Researchers also noted that those barriers have doubled over the past decade, with 6.3% of adults reporting at least one barrier to primary care in 1999 compared with 12.5% in 2009. The study was based on analysis of the National Health Interview Survey data of approximately 317,000 adults across the United States from 1999 to 2009.
“In addition to expanding health insurance coverage, policy makers may need to address the shortage and availability of primary care physicians. Without adequate primary care access, many people will continue to require emergency services and emergency departments will only continue to get busier and more crowded,” said Adit Ginde, MD, MPH, senior author of the research letter, assistant professor of emergency medicine at the University of Colorado School of Medicine and ED physician at University of Colorado Hospital in Denver.
A study (“Safety-net providers after healthcare reform: Lessons from Massachusetts”) in the same issue of Archives of Internal Medicine looked at the effect of 2006 Massachusetts legislation, similar to the federal Patient Protection and Affordable Care Act, which raised the rate of citizens with health insurance to more than 90%.
It found that the number of patients served by community health centers (CHCs) in Massachusetts increased by 31%, even though many of them had gained health insurance.
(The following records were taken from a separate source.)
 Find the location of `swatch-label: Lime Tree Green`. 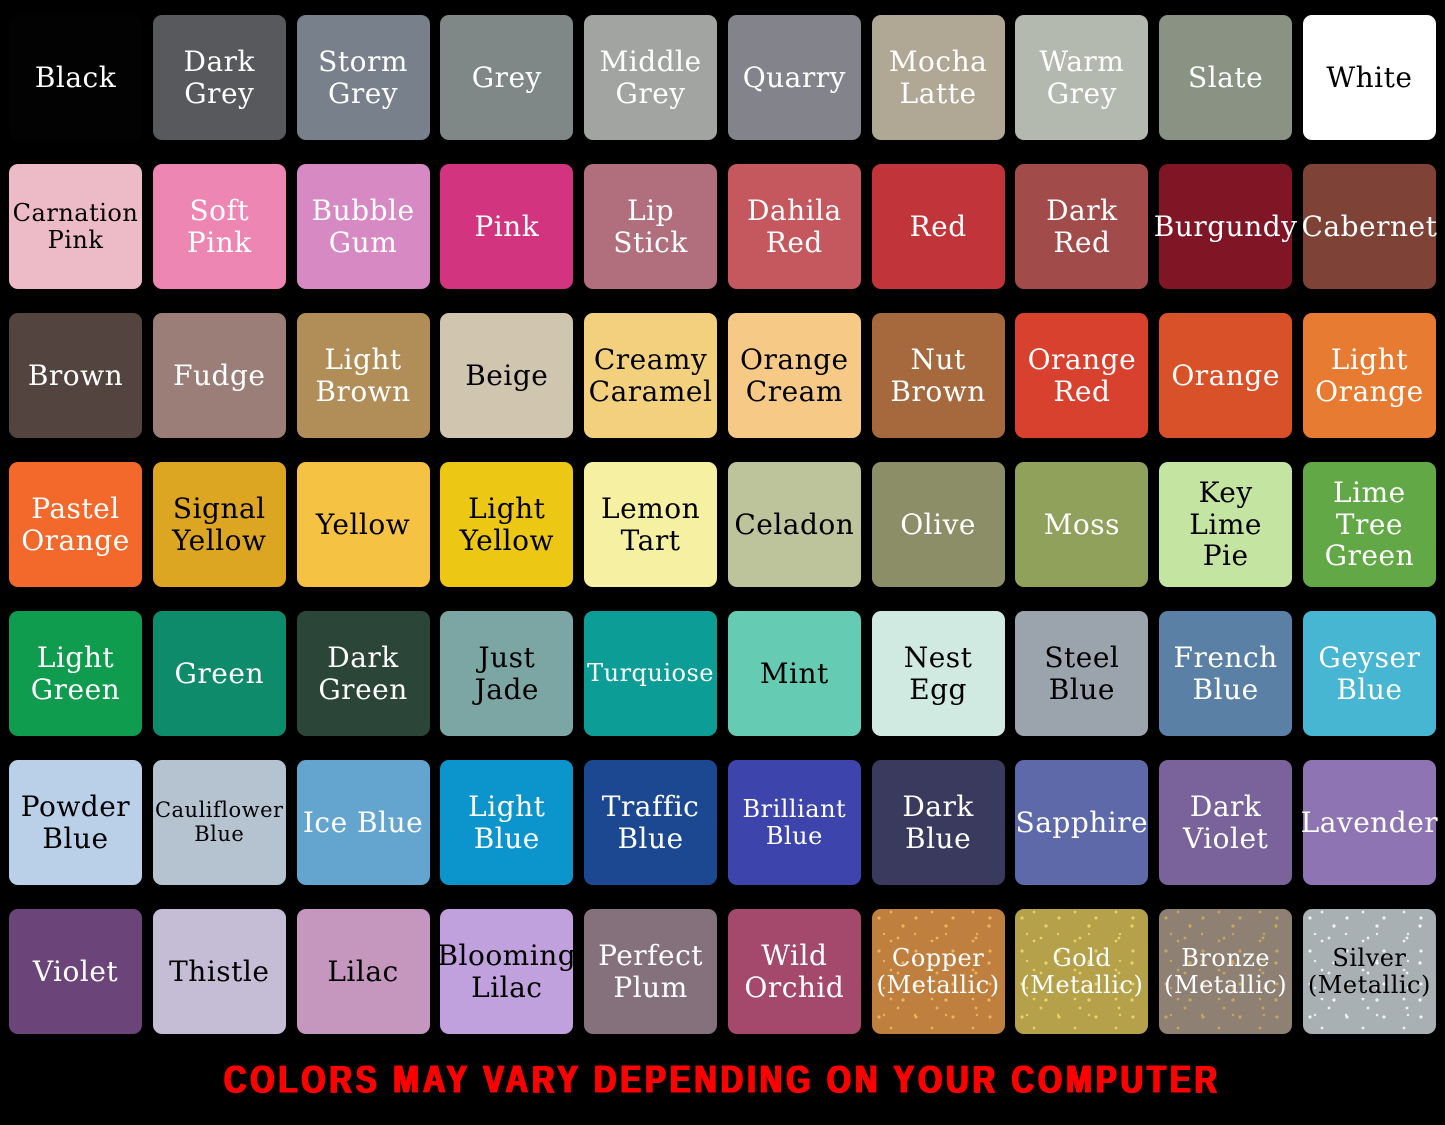

swatch-label: Lime Tree Green is located at coordinates (1370, 524).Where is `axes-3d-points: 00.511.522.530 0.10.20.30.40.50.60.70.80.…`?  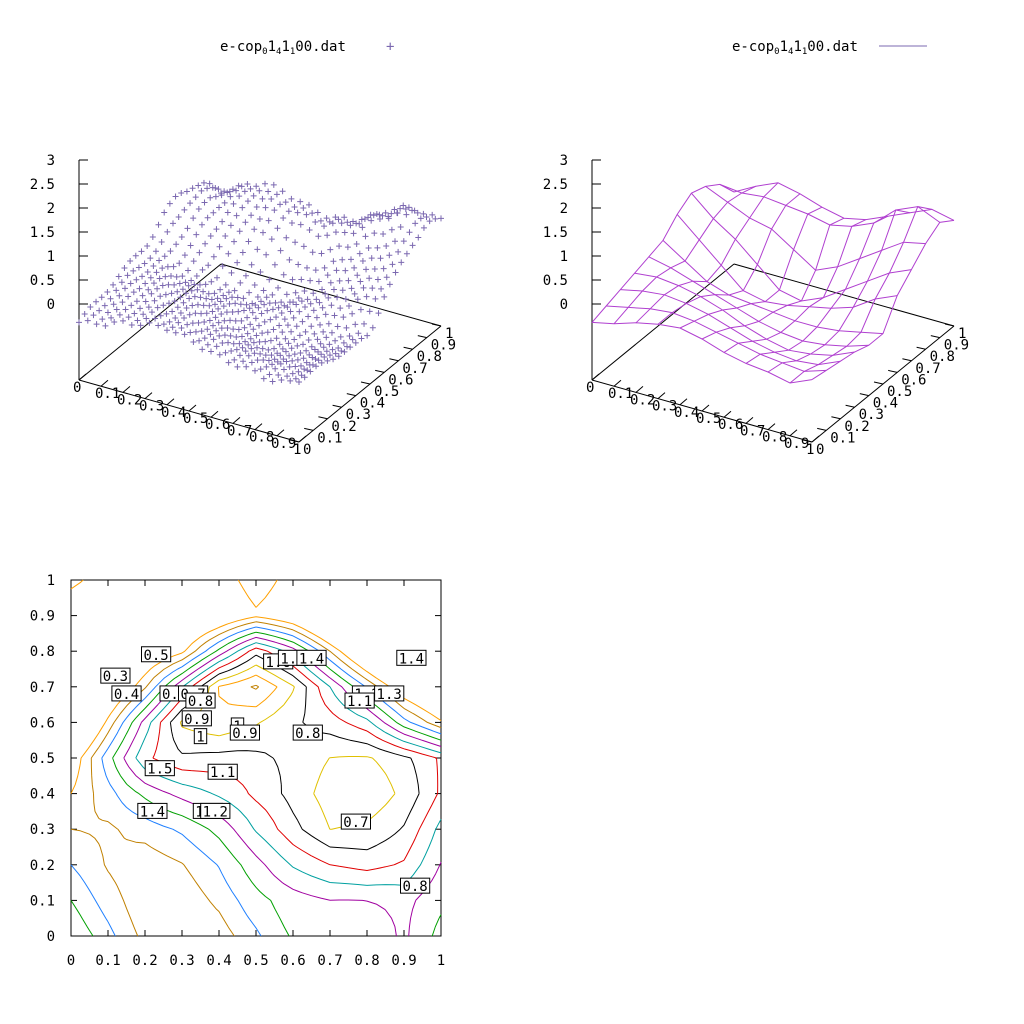 axes-3d-points: 00.511.522.530 0.10.20.30.40.50.60.70.80.… is located at coordinates (243, 306).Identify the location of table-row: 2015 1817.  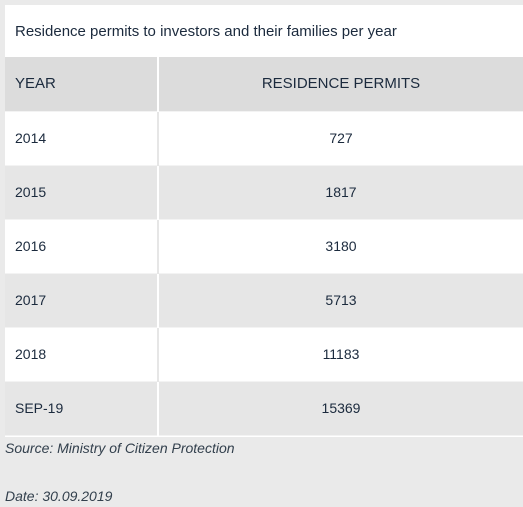
(264, 192).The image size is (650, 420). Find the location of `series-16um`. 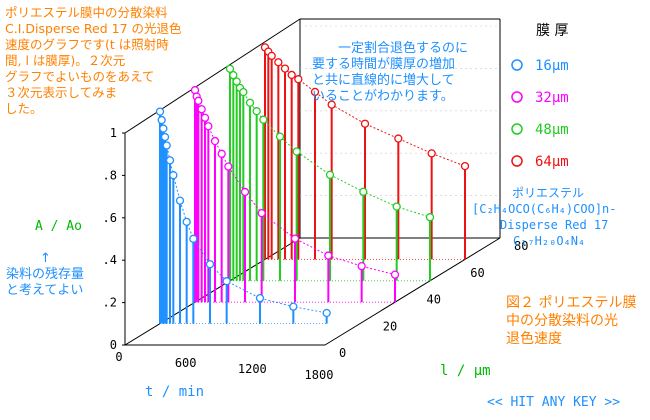

series-16um is located at coordinates (243, 216).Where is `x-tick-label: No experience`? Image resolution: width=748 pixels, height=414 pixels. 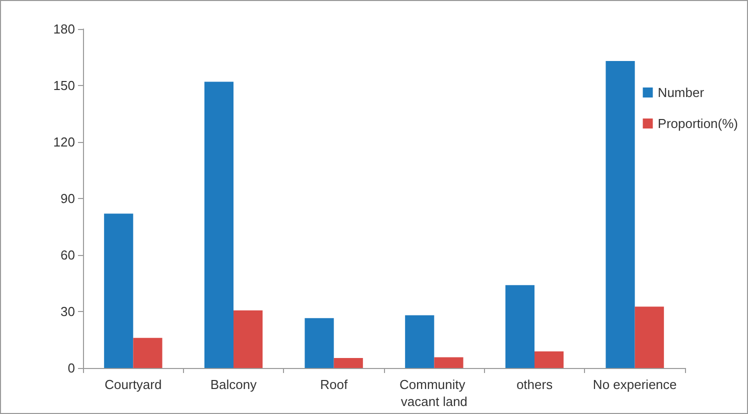
x-tick-label: No experience is located at coordinates (634, 384).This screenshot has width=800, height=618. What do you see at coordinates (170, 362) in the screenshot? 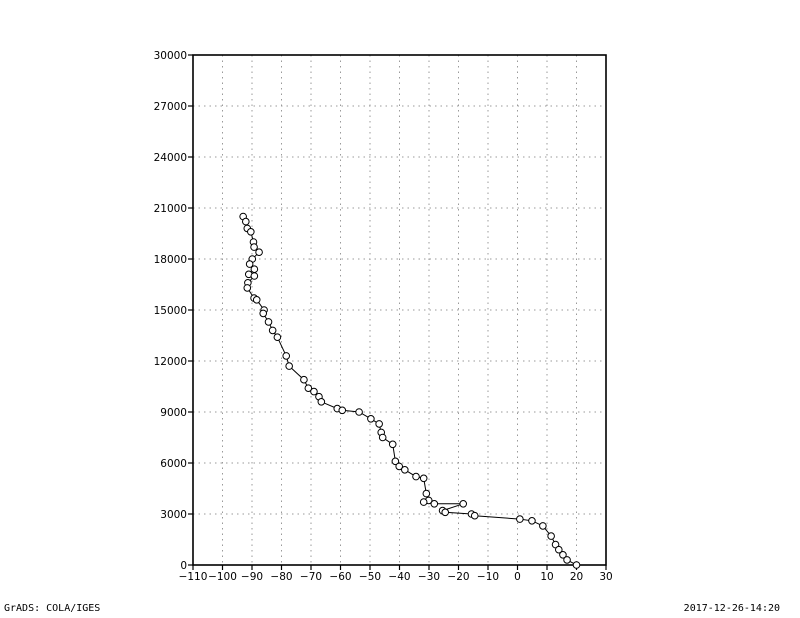
I see `y-tick-label: 12000` at bounding box center [170, 362].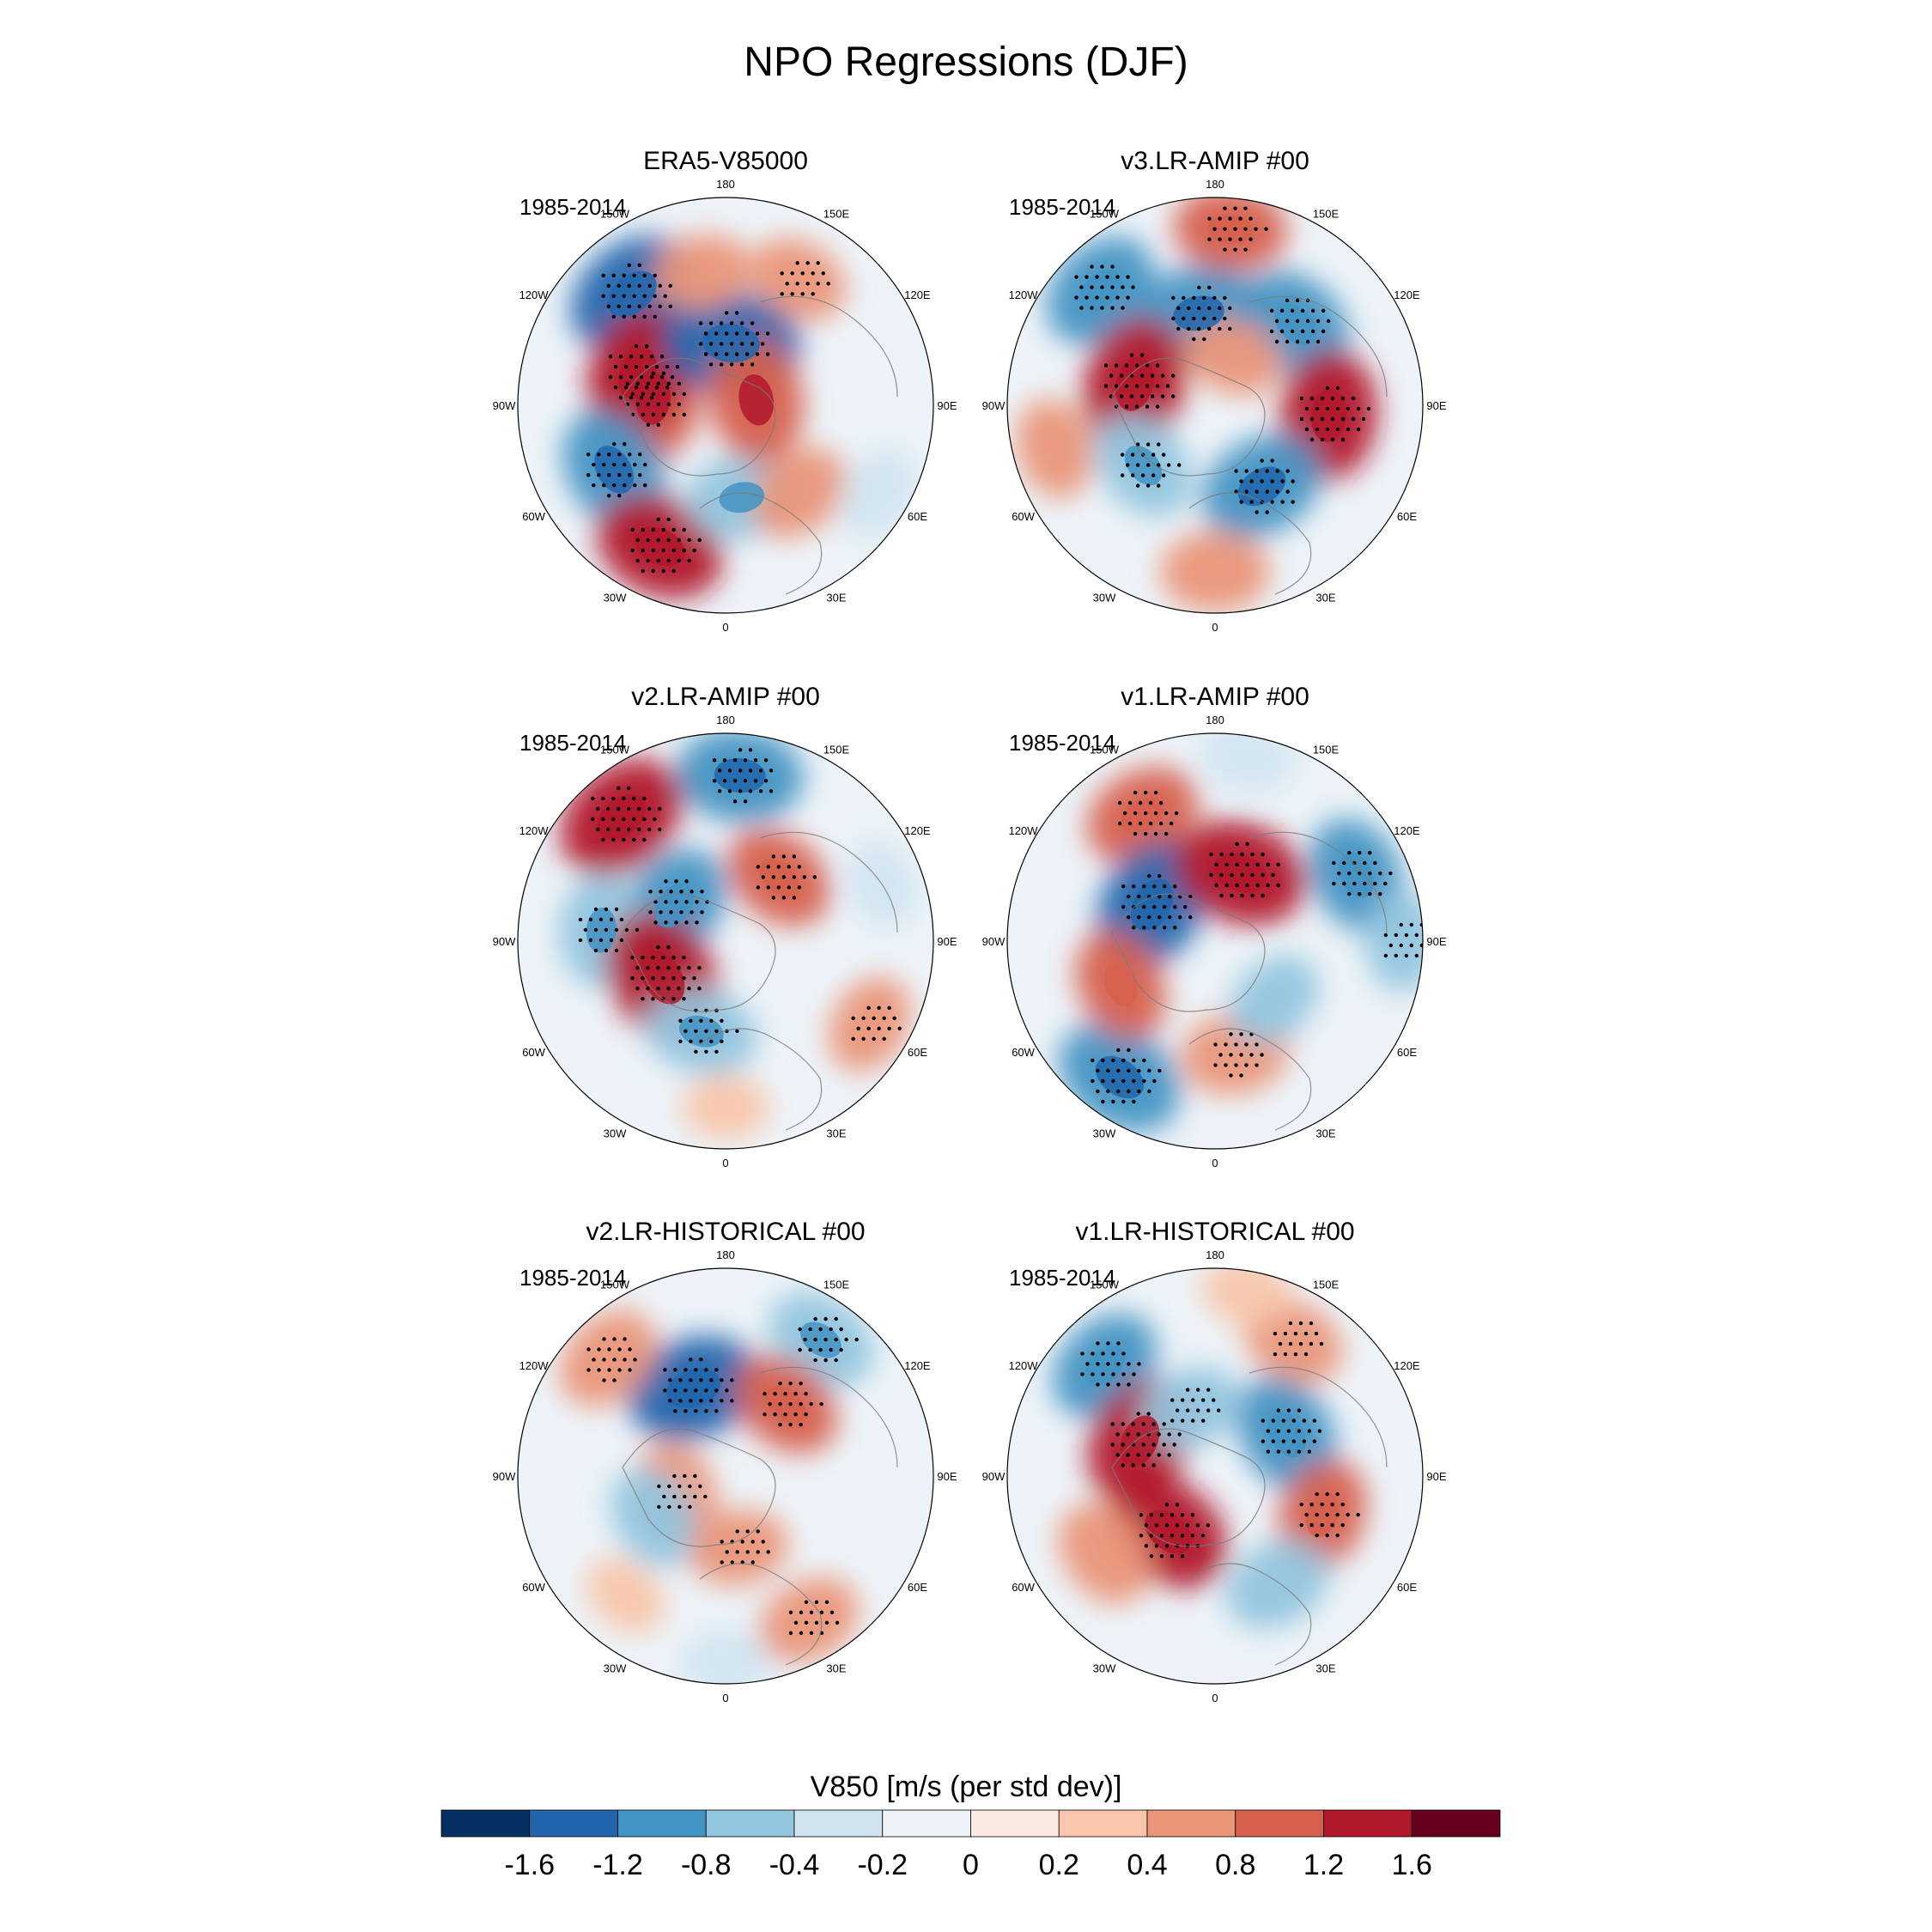 Image resolution: width=1932 pixels, height=1932 pixels. What do you see at coordinates (1191, 1824) in the screenshot?
I see `colorbar-box` at bounding box center [1191, 1824].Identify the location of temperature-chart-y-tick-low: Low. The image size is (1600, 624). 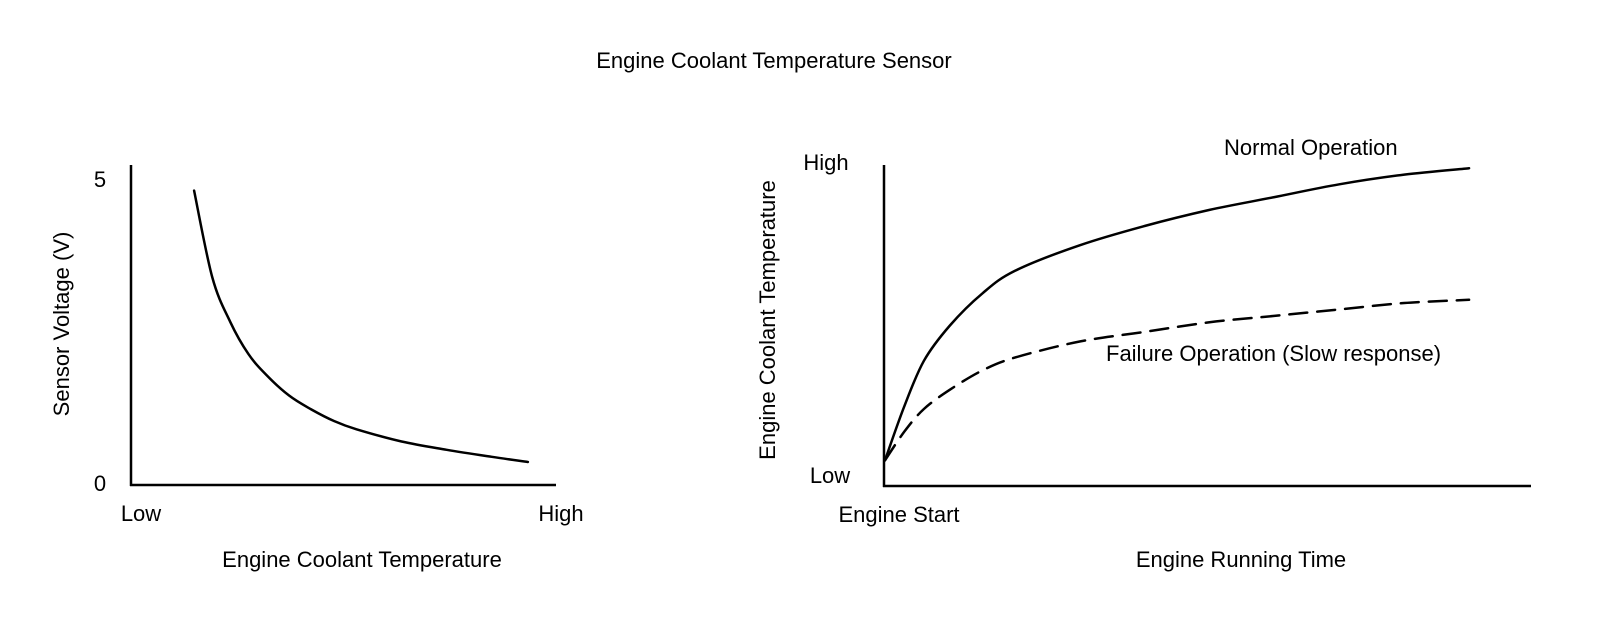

During that time period, the number of those patients without insurance in the CHC caseload decreased from 35.5% to 19.9%.
Use of EDs for primary care was more common for lower-income, safety-net patients, 33.3% of whom said they had sought care for a nonemergency condition at an ED, compared with 14.7% of all adults. They said safety-net facilities such as EDs and CHCs were convenient and affordable; one-quarter said they had trouble getting care elsewhere.
"Despite the significant reduction in uninsurance levels in Massachusetts that occurred with healthcare reform, the demand for care at safety-net facilities continues to rise," the authors wrote. "Most safety-net patients do not view these facilities as providers of last resort; rather, they prefer the types of care that are offered there. It will continue to be important to support safety-net providers, even after healthcare reform programs are established."
In an editorial in the same issue, Mitchell H. Katz, MD, from the Los Angeles County Department of Health Services, said that the answer to increasing capacity for patients newly insured under federal health reform may not be just training more PCPs but to do more to develop teams of healthcare providers.
"Ironically, safety-net providers have more experience working in teams than most commercial providers because low reimbursement rates have forced them to learn to be more cost-efficient," Katz argued. "The challenge will be proving that they can also be a system of choice for their patients, not just in Massachusetts, but across the country."